June 05, 2007

An Experiment in Equanimity

When I conducted the experiment with anger, two things happened that I wouldn’t have guessed. One was how easy it was to let anger drop. I’d expected to put myself through a series of trials of awareness therapy, paying attention to episodes of anger until they receded and took their place humbly alongside the other emotions, like obstreperous schoolkids finally sitting down in their seats when the teacher stares at them long enough.

Instead, the first time I tried it out, my anger felt so ridiculous -– and so frail, so lacking in the strength it pretended to display -– that my only inclination to repeat the experiment was because it would fulfill a resolution. But what’s the point of a resolution to do something obsolete? The idea of going around cursing people in my mind, or with my voice, had become irrelevant -– not in one stroke, but in one step across a threshold long approached. I tried it out a couple of times in brief isolated minor bursts and it just didn’t convince me. And since the idea was to bring out authentic emotion, not to drum up false emotion, I let it drop. Whether I’ll spontaneously enter the state of mind to run another trial, I don’t know, because everything in the future is “I don’t know.”

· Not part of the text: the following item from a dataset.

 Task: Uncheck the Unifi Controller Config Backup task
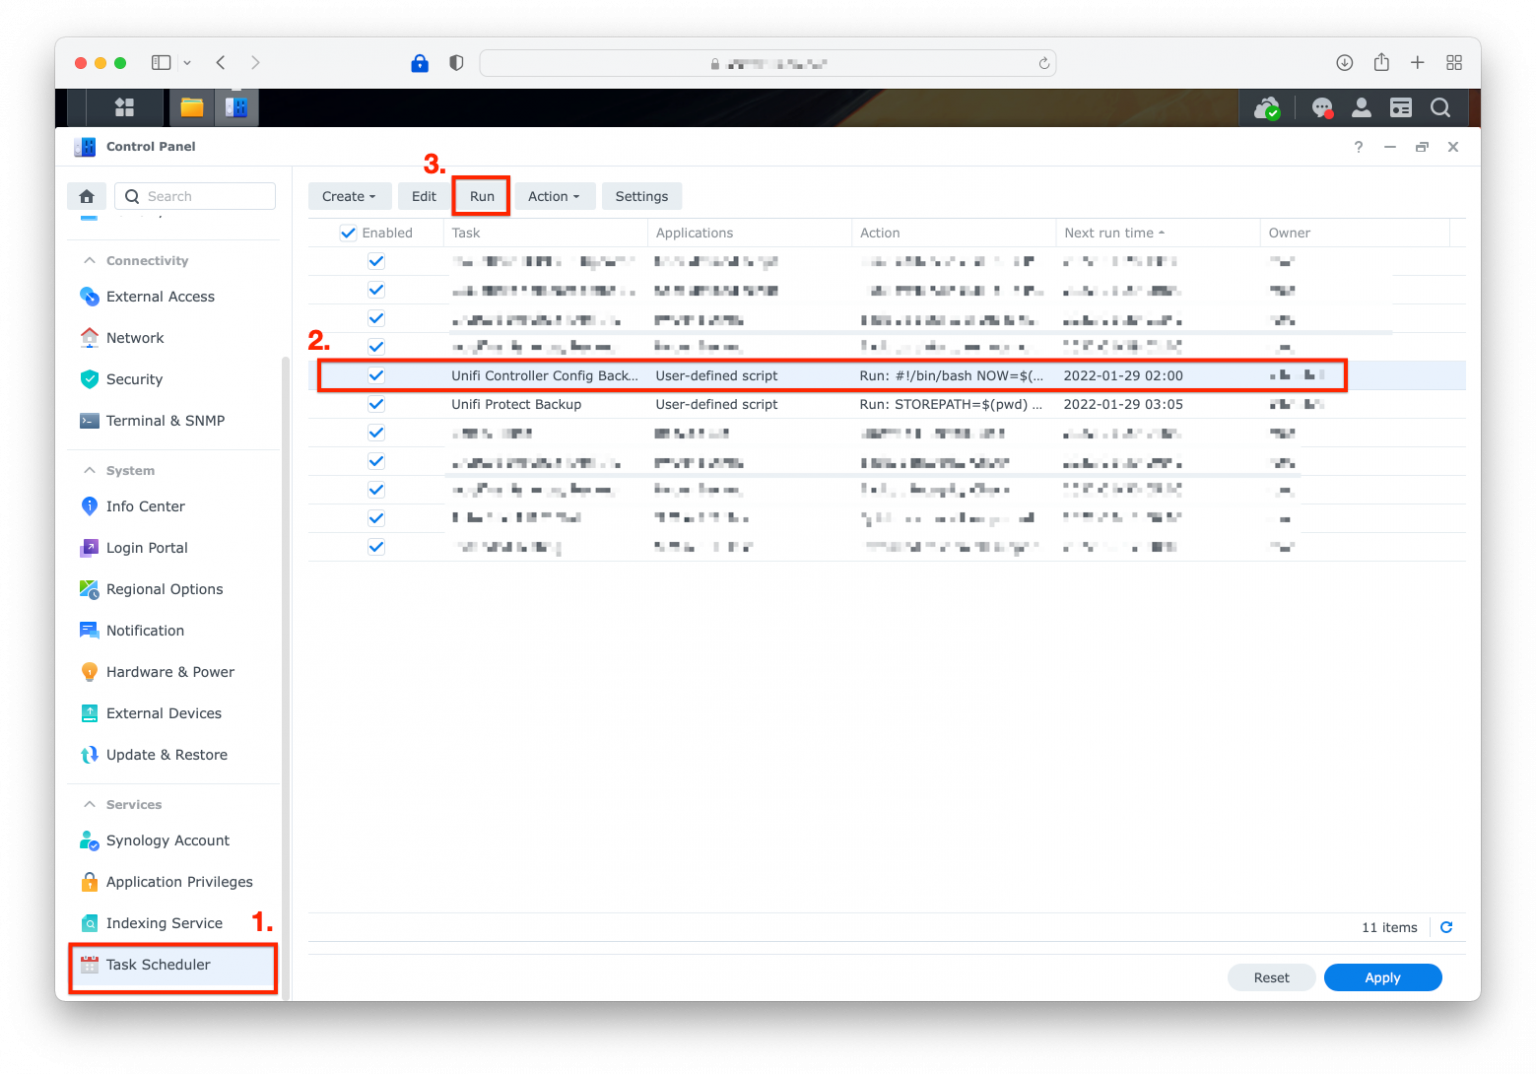376,376
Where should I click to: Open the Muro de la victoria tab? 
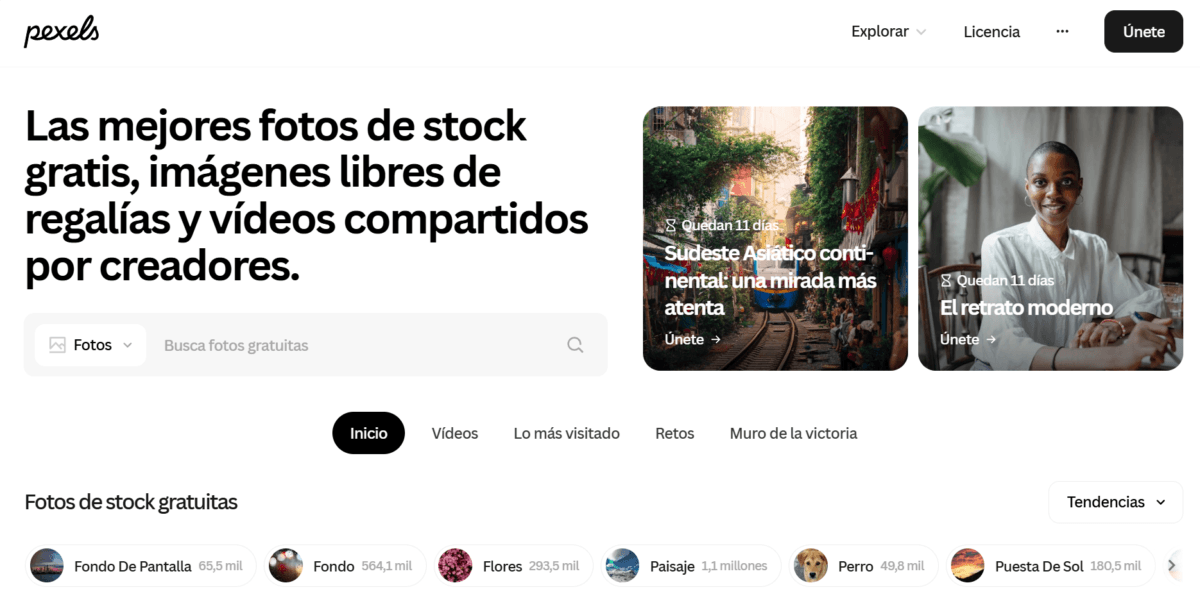point(793,433)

The second surprise was that I went beyond restraining my anger, into actively playing the role of the person who projects anger onto others: the passive-aggressive one, using others as containers for the anger he doesn’t admit having, and if possible, overfilling them till they spill all over the place. Instead of being the button, I became the button-pusher; instead of the infuriated, I became the infuriating. I finally learned what I had known intellectually for years but hadn’t yet been able to put into practice: that the one who stays calm wins.

I had been raised with the assumption that anger is a contest to see who can shout loudest and scare the other person more. Perhaps in some cultures it is that. But in the culture I live in now, it’s the opposite: anger is a staring contest, except that instead of the loser being the one who laughs, the loser is the one who shouts. The substance of what is being shouted about doesn’t matter; the mere act of raising the voice rules that evidence out of court.

It’s so comically clear all at once!

If a person who curses a fellow driver is a jackass, it’s not so much because cursing is obnoxious as because the curser doesn’t realize he’s putting himself in the wrong.

If the other driver honks at you and gives you the finger, smile and wave –- blow him a kiss, for God’s sake. You can’t lose. If your friendliness eases his temper, you get good karma back. If your friendliness angers him further and he goes home and kicks the cat, well, he might have done it anyway, the unstable, personality-disordered nut. You’ve proven that he’s dangerous and you’ve preserved your karmic deniability.

From now on I’m unflappable. Look out, anyone who wants to get me steamed. I’ve always been very good at staring contests.